Exploring Who I am
Since I became an empath and embraced it.I have noticed I am a completely different person then I used to be.I feel like the things I did like were impressions from other people.Same about what I hated.Mainly what I hated.Like I used to like dresses but I never wore them.Now I love them and get every chance to wear them.Winter is coming and I am literally trying to wear a sweater dress with tights for most of that season.Easy to get on easy to get off....
It's like I am exploring who I am.Like for awhile when I was intermediate emotionally overwhelmed empath I didn't know what I like.I didn't have any hobbies, and I didn't know why.It's like I went through a transition strange of hating everything I actually liked because of the people around me.I loved to sing but I hated my voice and couldn't fine it.My ex was a singer and made me insecure about it.Now I just love love to sing and listen to music.The classics of course more soul.
Also I found a group Nightwish their songs from their new singer is hypnotic like a siren song.I have been wondering what it means.I don't even really like the group but her voice draws me in.
It's like an awakening of who I am I feel closer to my soul like I am one step from being who I should be.Like a calling my mission in life.I still don't know what that is,but I know I want to help people.
I had a dream and the word empath came up and watchers.It was very positive.I felt half aware and half asleep.It was weird although the watchers came up again.I don't know what it means.
I just want to know it all.I want to harness my abilities like and angel and a demon.I know bad but that's how I feel.Also I have wondered whenever I feel attacked by and unknown force or emotions I go on the defense.I go into attack mode I don't know why.I have wondered if it is normal for an empath to do that.I just get rid of all the spirits in the room.I don't try to talk to them.I have been tricked before.Now I feel like maybe I should help them instead of turning them into positive energy.Like my intentions are good and I am almost there but I am lost because I am going this all alone.The way I was taught by bad spirits.I have a new spiritual guide very good and he says I should be more trusting and let in the light.I shouldn't jump to conclusions like everyone and everything wants to hurt me.It's hard because I have been there where everyone was using me and taking me for everything.I went on the defense I was the taker.I need to return to being a giver.My body and mind are there,but my soul is still raw.

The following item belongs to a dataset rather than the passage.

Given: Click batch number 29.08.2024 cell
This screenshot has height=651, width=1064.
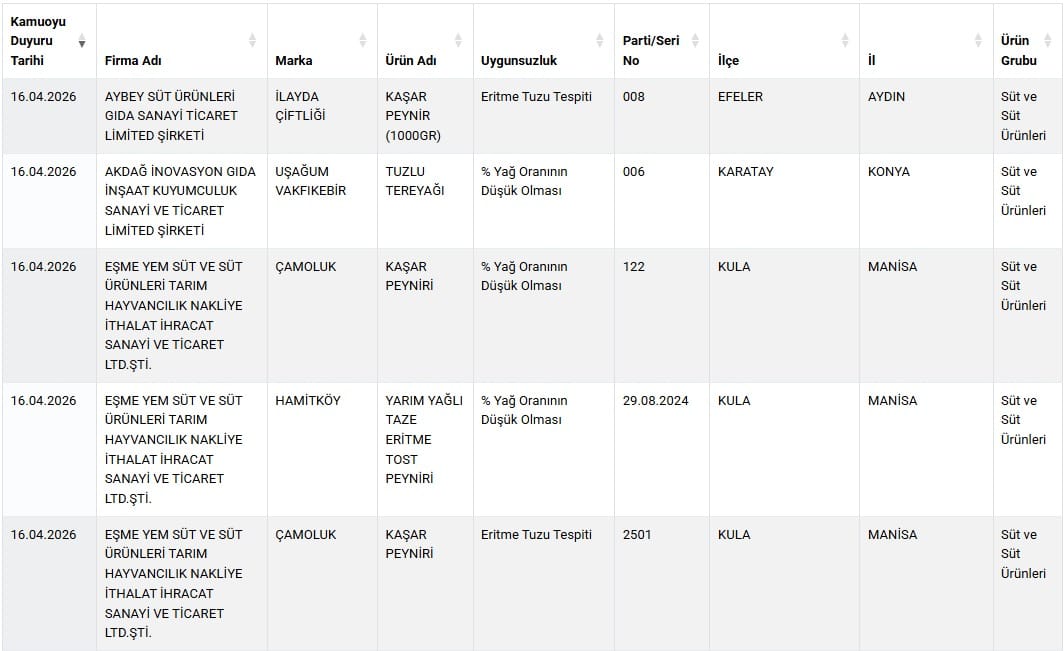Looking at the screenshot, I should [x=656, y=401].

I control emotion and honestly if it's really bad and I know someone wants to harm me with it.I bring it back to the person.I know bad I should turn it into positivity or ground it but I wasn't trained like that I was taught that.I feel like I am not good enough to be an empath.A better person deserves this gift.I always wanted to be different but sometimes I just want to be normal.Or at least have someone who understands me right here.Not a spirits not a person online.A physical being right there guiding me.I am good at being an empath but I want to be a better me first.
I love this site and I hate it.I can't hide myself from any of you yet I need you.You feel everything through the screen all the emotions the lies the truth the pain.You understand like no one else can because you have been through or are going through what I am.I need that we all do.